Say a product costs $100 to make. Company X, who employs people like many other companies, takes that cost and will want to make a 40-50 profit margin. What is profit margin? Well, the best way to explain it is that many companies, manufacturing or retail, do their calculations based on markups. This is not the same thing as margin. This is often a source of confusion - but only because percentages are difficult until you understand them.
- Margin
The percentage margin is the percentage of the final selling price that is profit.
Markup
A markup is what percentage of the cost price do you add on to get the selling price.
With margins, a 50% margin means that half the selling price is profit. In markups, that is a 100% markup (you have added 100% of the cost price to make the selling price).

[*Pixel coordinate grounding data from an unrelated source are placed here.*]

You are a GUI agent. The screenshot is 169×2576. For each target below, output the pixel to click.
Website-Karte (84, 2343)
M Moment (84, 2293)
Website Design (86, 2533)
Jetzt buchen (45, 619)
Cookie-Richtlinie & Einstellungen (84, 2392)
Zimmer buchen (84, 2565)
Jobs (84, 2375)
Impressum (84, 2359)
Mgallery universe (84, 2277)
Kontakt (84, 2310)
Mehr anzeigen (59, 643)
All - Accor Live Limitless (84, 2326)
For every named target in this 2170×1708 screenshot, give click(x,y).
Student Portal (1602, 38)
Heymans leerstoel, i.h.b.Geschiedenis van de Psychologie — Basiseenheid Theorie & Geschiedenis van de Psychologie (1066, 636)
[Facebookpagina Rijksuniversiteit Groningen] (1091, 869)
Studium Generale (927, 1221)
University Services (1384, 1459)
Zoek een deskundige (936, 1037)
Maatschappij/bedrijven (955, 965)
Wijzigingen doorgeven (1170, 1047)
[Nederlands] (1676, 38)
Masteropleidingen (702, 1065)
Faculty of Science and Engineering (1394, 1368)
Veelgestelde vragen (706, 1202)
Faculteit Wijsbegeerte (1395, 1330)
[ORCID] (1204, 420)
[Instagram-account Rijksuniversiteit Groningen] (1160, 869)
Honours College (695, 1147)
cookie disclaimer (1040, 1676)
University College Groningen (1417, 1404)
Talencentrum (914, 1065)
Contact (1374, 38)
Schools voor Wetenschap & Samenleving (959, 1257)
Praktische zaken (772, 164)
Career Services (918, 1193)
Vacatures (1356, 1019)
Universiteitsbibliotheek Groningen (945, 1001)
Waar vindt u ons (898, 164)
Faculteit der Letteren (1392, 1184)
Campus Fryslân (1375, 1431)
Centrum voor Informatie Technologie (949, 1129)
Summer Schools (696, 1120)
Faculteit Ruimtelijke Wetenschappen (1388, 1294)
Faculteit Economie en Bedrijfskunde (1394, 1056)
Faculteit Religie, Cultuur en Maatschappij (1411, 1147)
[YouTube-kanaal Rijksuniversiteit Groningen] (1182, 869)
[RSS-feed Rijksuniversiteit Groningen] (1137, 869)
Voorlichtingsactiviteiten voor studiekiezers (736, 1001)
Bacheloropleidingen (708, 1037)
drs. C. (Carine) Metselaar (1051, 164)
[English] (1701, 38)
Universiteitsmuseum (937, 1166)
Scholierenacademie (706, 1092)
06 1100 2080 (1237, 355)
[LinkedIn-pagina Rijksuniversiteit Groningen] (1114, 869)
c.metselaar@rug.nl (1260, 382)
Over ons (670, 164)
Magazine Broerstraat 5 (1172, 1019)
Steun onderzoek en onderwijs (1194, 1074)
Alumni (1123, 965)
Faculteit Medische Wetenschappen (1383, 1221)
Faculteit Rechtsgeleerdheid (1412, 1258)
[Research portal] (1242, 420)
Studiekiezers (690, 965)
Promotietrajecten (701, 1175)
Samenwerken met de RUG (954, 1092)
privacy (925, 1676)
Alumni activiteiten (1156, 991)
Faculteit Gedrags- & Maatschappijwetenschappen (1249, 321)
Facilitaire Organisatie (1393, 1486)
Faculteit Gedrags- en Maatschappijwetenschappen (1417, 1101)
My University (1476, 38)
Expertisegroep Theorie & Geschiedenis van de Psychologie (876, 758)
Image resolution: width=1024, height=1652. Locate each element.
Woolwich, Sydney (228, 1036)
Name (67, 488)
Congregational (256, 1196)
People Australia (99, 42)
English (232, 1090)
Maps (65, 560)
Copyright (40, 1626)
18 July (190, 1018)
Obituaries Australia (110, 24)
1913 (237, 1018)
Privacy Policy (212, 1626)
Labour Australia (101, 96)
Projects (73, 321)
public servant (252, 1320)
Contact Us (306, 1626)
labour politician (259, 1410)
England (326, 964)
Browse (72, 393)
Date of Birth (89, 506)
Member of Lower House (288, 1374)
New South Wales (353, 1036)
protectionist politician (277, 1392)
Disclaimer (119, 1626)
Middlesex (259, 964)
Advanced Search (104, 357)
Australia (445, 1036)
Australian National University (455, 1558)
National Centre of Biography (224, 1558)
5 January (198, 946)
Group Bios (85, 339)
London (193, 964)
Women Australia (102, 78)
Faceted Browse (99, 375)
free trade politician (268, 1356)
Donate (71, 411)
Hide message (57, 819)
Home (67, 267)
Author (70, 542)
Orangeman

With margins, a 100% margin is only possible if the cost price is zero.
To understand why margins are higher, imagine an item that costs $50. If you sell it with a margin of 50% - that means fifty percent of the selling price should be profit. If you sell it at $100, half the selling price is profit - margin 50%.
If you sell the same item (cost $50) with a markup of fifty percent, you add fifty percent of the cost price. Fifty percent of the cost price is $25. This makes the total selling price $75.
A fifty percent margin is higher than a fifty percent markup.
So, back to our example. It costs Company X $100 to make a product and they want a 40-50 profit margin. So, $100 at a 40 margin becomes $166.67, and 50 margin becomes $200. They most likely set a price to their retailers at $200 and they will create a discount program based on total volume purchases, that will bring the price of this product down to $170 (15% discount).
Dealers then mark up the product for their standard retail profit margin, which is most times at 40, for a sale price of approximately $333.50. Here, everyone makes money. The manufacturer makes their cut and the retailer makes his.
These larger retailers that bring in their own product, they source a similar product, with, in many cases, similar performance characteristics. What they don't have is a name brand and distribution beyond their own location(s). What they do have is a price $133 less instead of the name branded Company X product, that in many cases, can be bought at the same store and is usually located on the wall next to the private branded item.
Some of these larger stores offer an unreal guarantee! "Try it for 30 days, and if you're not completely satisfied with the performance of this product, return it to us and we will fully credit the original purchase price (excluding shipping), no questions asked!"
So why not try it? Why chastise it? Why complain that prices are so high when one doesn't want to give these products a try? Why be a hypocrite and complain that hockey equipment prices are so expensive?
Will these items work for everyone? Maybe not, however, it might be something to look into, and, at the same time, just might bring more people into the greatest sport in the world!